> [Assignment] Could you retype the lines below, starting at the line holding "987x502 pixels." and stopping at the line holding "the Specify coordinate", inclusive? Copy them exactly and drop the images.

> [Data for this task]
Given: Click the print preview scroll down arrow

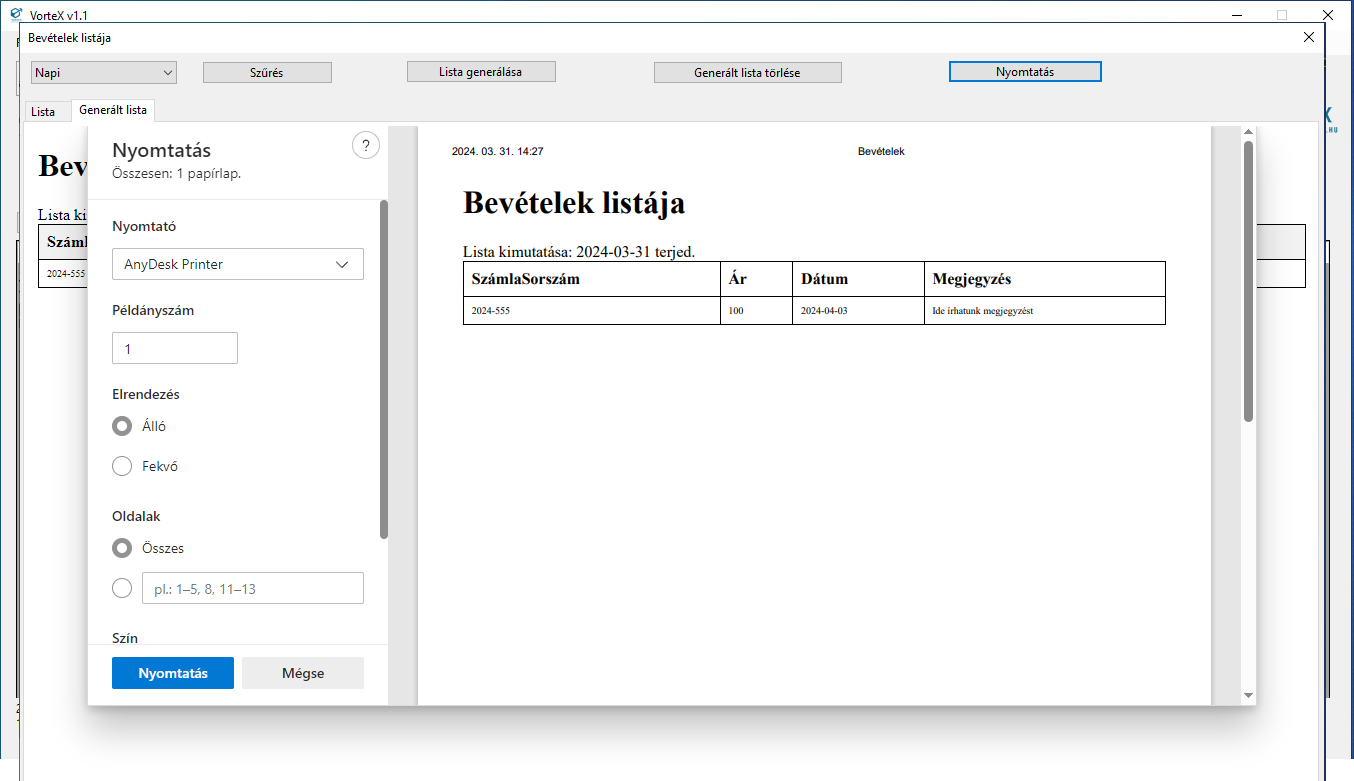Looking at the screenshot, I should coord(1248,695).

---

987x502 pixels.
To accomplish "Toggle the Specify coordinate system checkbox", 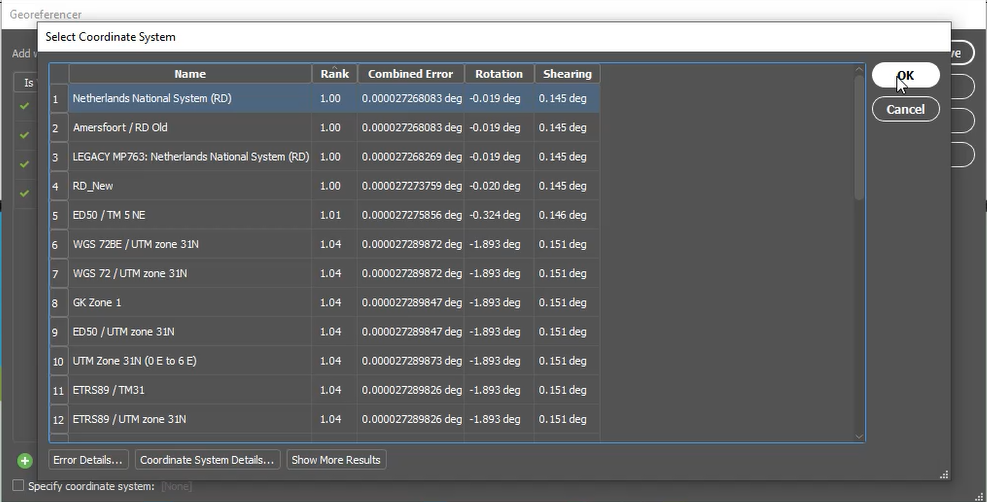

* * *

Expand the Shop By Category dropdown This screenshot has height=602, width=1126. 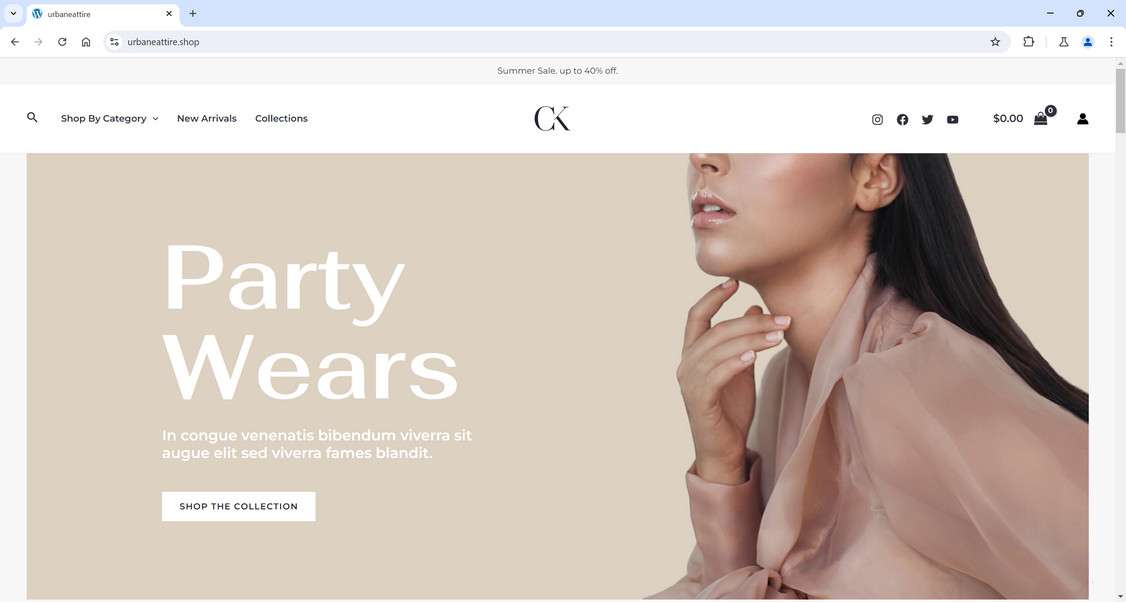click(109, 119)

> [Written answer]
987x502 pixels.
To accomplish "Toggle the Specify coordinate system checkbox", 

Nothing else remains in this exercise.